As an example of the significant differences between the Novus Ordo text and the traditional ‘Tridentine’ Latin Mass, consider this, from Catholic Answers’ Karl Keating:
When changes were first made to the Mass, nearly forty years ago now, they were of two kinds. The most obvious was the switch from Latin to the vernacular. More subtle were changes in the underlying prayers. The text of the Mass was simplified in some ways, adjusted in others. While many prayers stayed the same, many were modified–and some even disappeared.
I never have met a layman who said that changing the prayers of the Mass was something that was high on his wish list in the 1960s, but I have met countless older laymen who liked the change from Latin to English. I suspect that had the old Mass simply been put into the English that was found on the facing pages of missals, very little of the subsequent liturgical turmoil would have occurred.
That English was not old-fashioned. It was a twentieth-century translation that did not use “thee” or “thou.” It was dignified but not stiffly formal. At times it even was poetic. It certainly surpassed the current translation. In the official Latin edition of the new Mass, many of the prayers are identical to those in the old Mass. It is instructive to compare their current translations to the ones found in the old missals. Sadly, often there is no comparison. It is as though in the space of a generation translators developed tin ears.
The best example of this, I think, is not actually from the prayers of the Mass itself but from one of the readings. Psalm 23 used to say that God “refreshes my soul.” Now he “revive[s] my drooping spirit.” Clunk….
I do not want to imply that the English that we now have in the Mass is everywhere inferior to the English that used to be found in the missals. That is almost universally the case, but only almost. There is at least one improvement. In the third Eucharist prayer the priest says, “From age to age you gather a people to yourself so that from east to west a perfect offering may be made to the glory of your name.” The central words are a revision of what used to be “from the rising of the sun to the setting thereof.” The older translation certainly seems more evocative, but I suspect in most people it evoked the wrong idea. The underlying Latin text is talking about a sacrifice that is made everywhere throughout the world. “From east to west” covers that. “From the rising of the sun to the setting thereof” also covers it — if you understand that the phrase is referring to geographical extent and not to the time of day….

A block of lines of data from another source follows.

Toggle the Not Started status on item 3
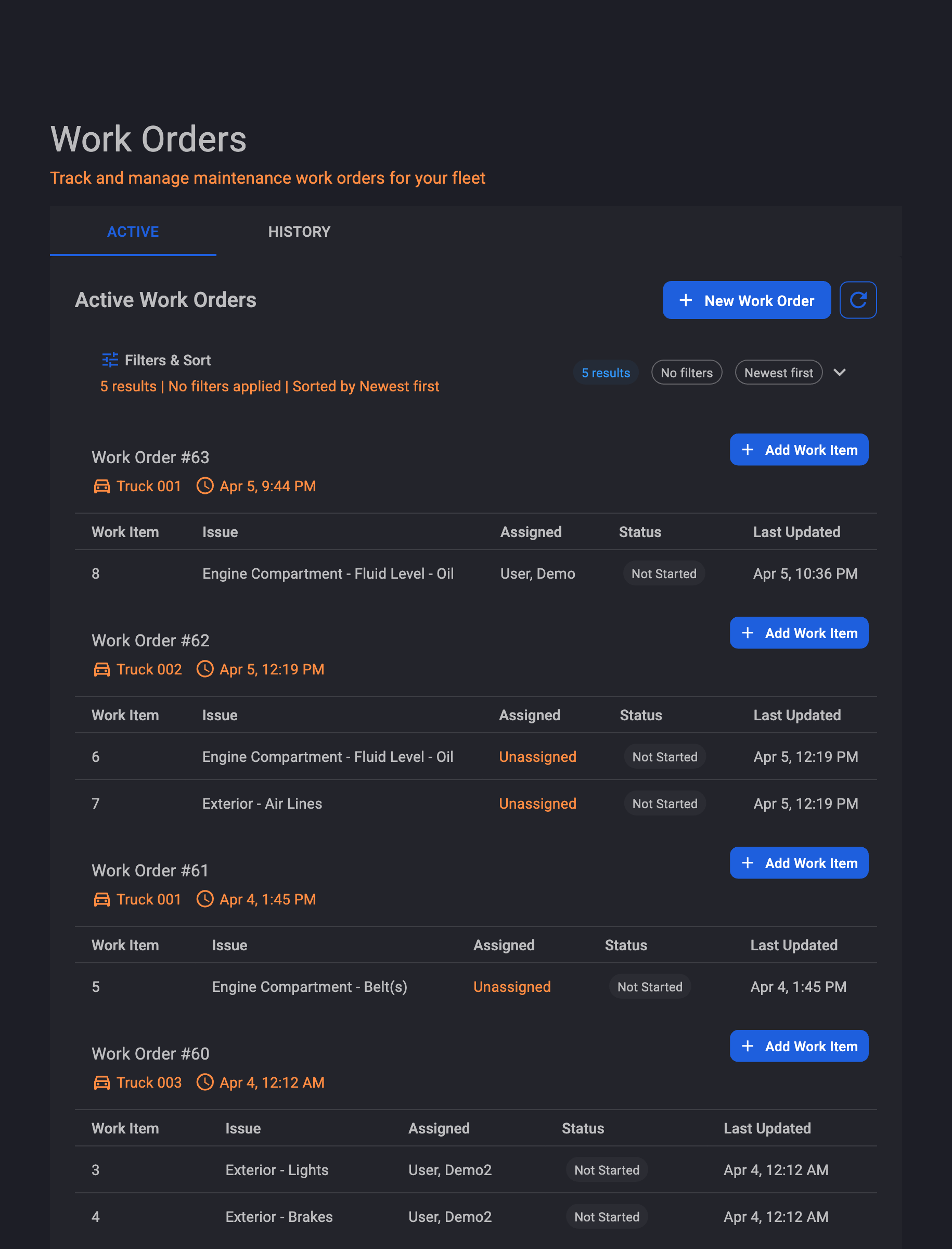 [x=607, y=1169]
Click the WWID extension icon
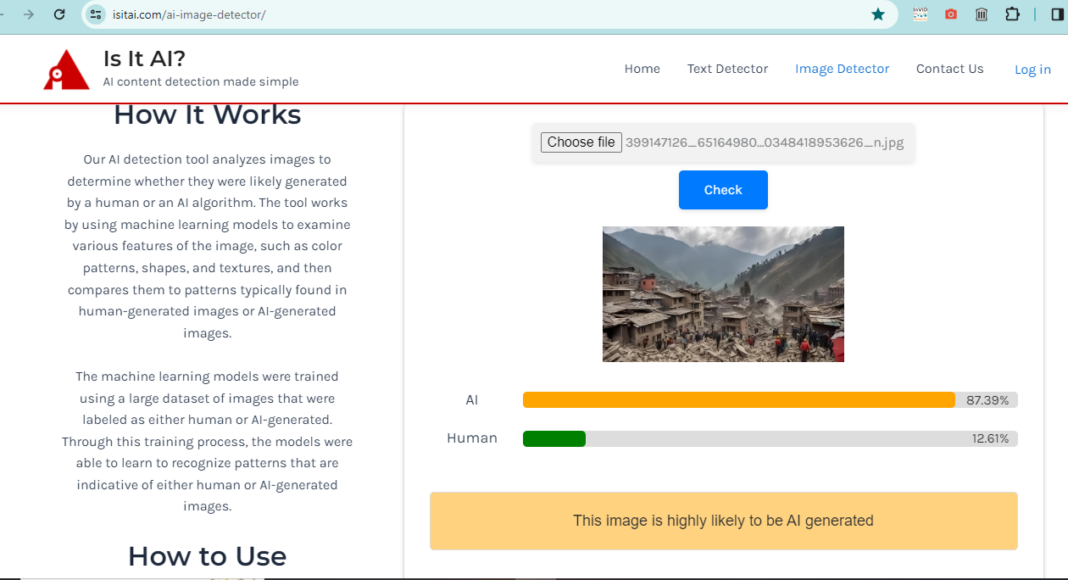This screenshot has height=580, width=1068. click(919, 14)

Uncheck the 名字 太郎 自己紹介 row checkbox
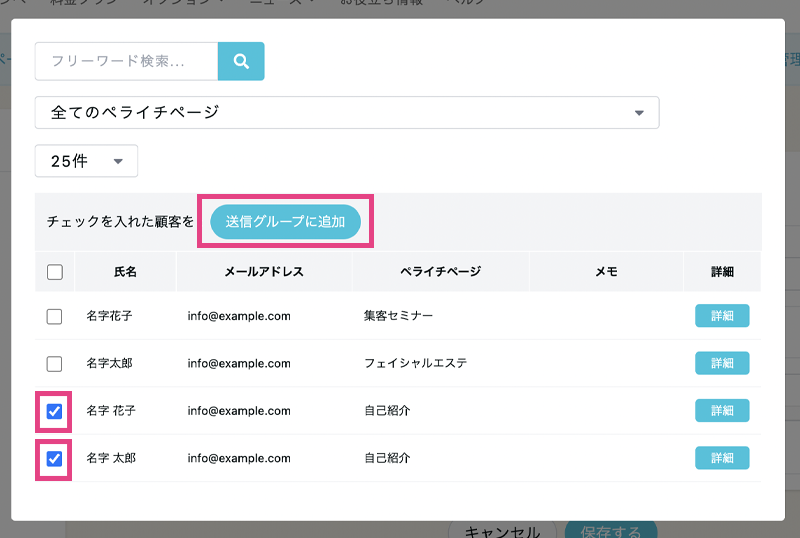[55, 458]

No doubt the industrious can find other improved renderings in the current text of the Mass, but none come to my mind at the moment. In any case, the number cannot be large, which is one reason we are getting a better translation in a few years. (Yes, one is in the works–and has been for much longer than most of those working on it ever expected. Present indications are that the English will be improved considerably.)
Comment by palma — 4 October 2005 at 17:19
You are more generous in your comments than I…I find nothing poetic about any of the current translations; they are all quite pedestrian to me. I sometimes read the King James version of the Bible because it is beautifully written, for as St. John and Thomas Aquinas said, the “WORD” is everything…
The workaday translation coupled with the third rate music/hymns and the gutted churches makes me wonder what possessed the bishops …I don’t think it was the Holy Spirit, though.